The core U.S. strategy for returning to pre-pandemic societal functioning is to vaccinate all eligible individuals. The two Covid-19 vaccines currently approved for emergency use and being distributed to the states have been shown to be highly effective in preventing infection and serious disease. It is hoped, but not yet proven, that the vaccines will also prevent transmission from a vaccinated person who has been exposed to an unimmunized individual, an important step to achieving herd immunity. The key to securing these benefits is getting people to accept vaccination. The CDC has recommended that health-care personnel and residents of long-term care facilities be offered the first doses of Covid-19 vaccines, as they are high-risk populations.

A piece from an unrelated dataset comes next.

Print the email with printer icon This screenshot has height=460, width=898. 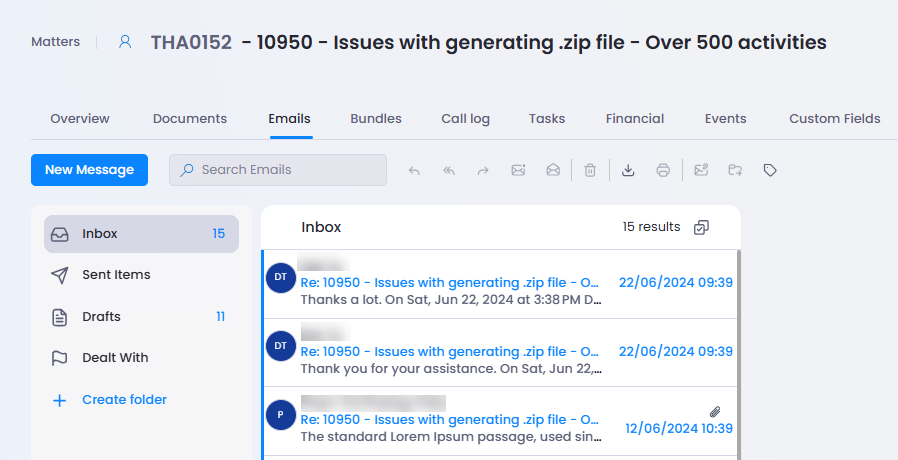pyautogui.click(x=663, y=170)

Recent reports have noted, however, that some health-care personnel, including long-term-care staff, are reluctant to be vaccinated. For some, this is shocking news. People in the health-care field are educated about medical science behind the vaccines’ development and testing, have significant professional experience with serious infections and deaths, and often have an intrinsic desire to protect others. Nonetheless, there is some reluctance—albeit limited—to being vaccinated among this crucial population. What is behind this hesitancy?

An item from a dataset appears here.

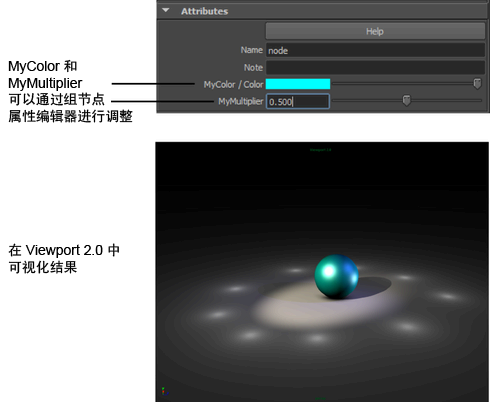Grab the MyColor slider handle
Screen dimensions: 490x402
477,84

Last December, investigators conducted an anonymous survey of 3,523 employees of Yale Medicine and Yale Health System to determine their willingness to receive an FDA-approved vaccine. The survey’s response rate was low (just 11 percent), but 85 percent of respondents said that they were extremely likely or somewhat likely to get the vaccine; 14.7 percent were reluctant. Crucially, the top two reasons cited for reluctance were related to a desire for more follow-up data on safety. Less than 2 percent of the sample expressed an anti-vaccine perspective, saying that nothing would make them comfortable getting the vaccine. By contrast, a survey of approximately 250,000 U.S. households by the Census Bureau conducted in January 2021 found that about 9 percent said that they would definitely not get the vaccine. These data suggest that health-care workers’ reluctance may be less motivated by anti-vaccine sentiment than is reluctance among the general public.

Their doubts may simply reflect the newness of the vaccines. The two approved vaccines have received emergency-use authorization from the FDA. The criterion for that emergency approval was evidence that the vaccines prevented more infection in the vaccine group than in a placebo group and were free of serious side effects. The determination of the efficacy of the vaccine came from an interim analysis—a reliance on data collected from participants before they had completed the full two-year follow-up period. The data reviewed by the FDA from the trials showed a high level of short- and medium-term protection and very limited side effects—but the FDA could not conclude with a high degree of certainty that there is long-term protection or the absence of serious side effects. This may be the root cause of health-care workers’ reluctance.

While the health-care workers’ reservations may be understandable, the FDA’s emergency-use authorization was justified, and the drive to vaccinate is meritorious, given the pandemic’s severe impact on society. Since researchers expected most of the complications to develop within the first month of receiving the vaccine, there is little reason for individuals to hesitate accepting vaccination.